The Race to Translate Animal Sounds Into Human Language

In 2025 we will see AI and machine learning leveraged to make real progress in understanding animal communication, answering a question that has puzzled humans as long as we have existed: “What are animals saying to each other?” The recent Coller-Dolittle Prize, offering cash prizes up to half-a-million dollars for scientists who “crack the code” is an indication of a bullish confidence that recent technological developments in machine learning and large language models (LLMs) are placing this goal within our grasp.

Many research groups have been working for years on algorithms to make sense of animal sounds. Project Ceti, for example, has been decoding the click trains of sperm whales and the songs of humpbacks. These modern machine learning tools require extremely large amounts of data, and up until now, such quantities of high-quality and well-annotated data have been lacking.

Consider LLMs such as ChatGPT that have training data available to them that includes the entirety of text available on the internet. Such information on animal communication hasn’t been accessible in the past. It’s not just that human data corpora are many orders of magnitude larger than the kind of data we have access to for animals in the wild: More than 500 GB of words were used to train GPT-3, compared to just more than 8,000 “codas” (or vocalizations) for Project Ceti’s recent analysis of sperm whale communication.

Additionally, when working with human language, we already know what is being said. We even know what constitutes a “word,” which is a huge advantage over interpreting animal communication, where scientists rarely know whether a particular wolf howl, for instance, means something different from another wolf howl, or even whether the wolves consider a howl as somehow analogous to a “word” in human language.

Nonetheless, 2025 will bring new advances, both in the quantity of animal communication data available to scientists, and in the types and power of AI algorithms that can be applied to those data. Automated recording of animal sounds has been placed in easy reach of every scientific research group, with low-cost recording devices such as AudioMoth exploding in popularity.
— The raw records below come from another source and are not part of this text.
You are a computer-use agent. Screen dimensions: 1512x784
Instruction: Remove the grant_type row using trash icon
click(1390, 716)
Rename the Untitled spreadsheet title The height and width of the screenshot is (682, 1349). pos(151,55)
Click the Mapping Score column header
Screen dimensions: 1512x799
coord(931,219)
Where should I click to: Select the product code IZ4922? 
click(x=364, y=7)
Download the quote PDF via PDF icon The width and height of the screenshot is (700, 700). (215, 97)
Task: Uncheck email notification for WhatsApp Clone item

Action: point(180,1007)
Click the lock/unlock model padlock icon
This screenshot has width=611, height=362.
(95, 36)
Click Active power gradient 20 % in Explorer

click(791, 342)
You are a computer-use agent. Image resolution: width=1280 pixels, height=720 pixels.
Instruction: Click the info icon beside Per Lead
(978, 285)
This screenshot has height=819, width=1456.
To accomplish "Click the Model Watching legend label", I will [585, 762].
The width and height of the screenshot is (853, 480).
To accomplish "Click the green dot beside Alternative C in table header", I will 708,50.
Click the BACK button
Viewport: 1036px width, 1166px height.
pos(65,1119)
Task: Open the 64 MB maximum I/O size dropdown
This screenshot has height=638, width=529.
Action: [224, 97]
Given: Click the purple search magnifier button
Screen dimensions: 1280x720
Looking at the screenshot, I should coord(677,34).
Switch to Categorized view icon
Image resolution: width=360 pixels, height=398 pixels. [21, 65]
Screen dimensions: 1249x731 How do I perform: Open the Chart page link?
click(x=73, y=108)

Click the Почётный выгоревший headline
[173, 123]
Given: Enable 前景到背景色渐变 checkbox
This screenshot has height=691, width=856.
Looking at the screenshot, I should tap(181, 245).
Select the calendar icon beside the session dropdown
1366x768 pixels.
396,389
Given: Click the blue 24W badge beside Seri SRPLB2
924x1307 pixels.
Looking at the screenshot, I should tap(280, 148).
Massive datasets are now coming online, as recorders can be left in the field, listening to the calls of gibbons in the jungle or birds in the forest, 24/7, across long periods of time. There were occasions when such massive datasets were impossible to manage manually. Now, new automatic detection algorithms based on convolutional neural networks can race through thousands of hours of recordings, picking out the animal sounds and clustering them into different types, according to their natural acoustic characteristics.

Once those large animal datasets are available, new analytical algorithms become a possibility, such as using deep neural networks to find hidden structure in sequences of animal vocalizations, which may be analogous to the meaningful structure in human language.

However, the fundamental question that remains unclear is, what exactly are we hoping to do with these animal sounds? Some organizations, such as Interspecies.io, set its goal quite clearly as, “to transduce signals from one species into coherent signals for another.” In other words, to translate animal communication into human language. Yet most scientists agree that non-human animals do not have an actual language of their own—at least not in the way that we humans have language.

The Coller Dolittle Prize is a little more sophisticated, looking for a way “to communicate with or decipher an organism’s communication.” Deciphering is a slightly less ambitious goal than translating, considering the possibility that animals may not, in fact, have a language that can be translated. Today we don’t know just how much information, or how little, animals convey between themselves. In 2025, humanity will have the potential to leapfrog our understanding of not just how much animals say but also what exactly they are saying to each other.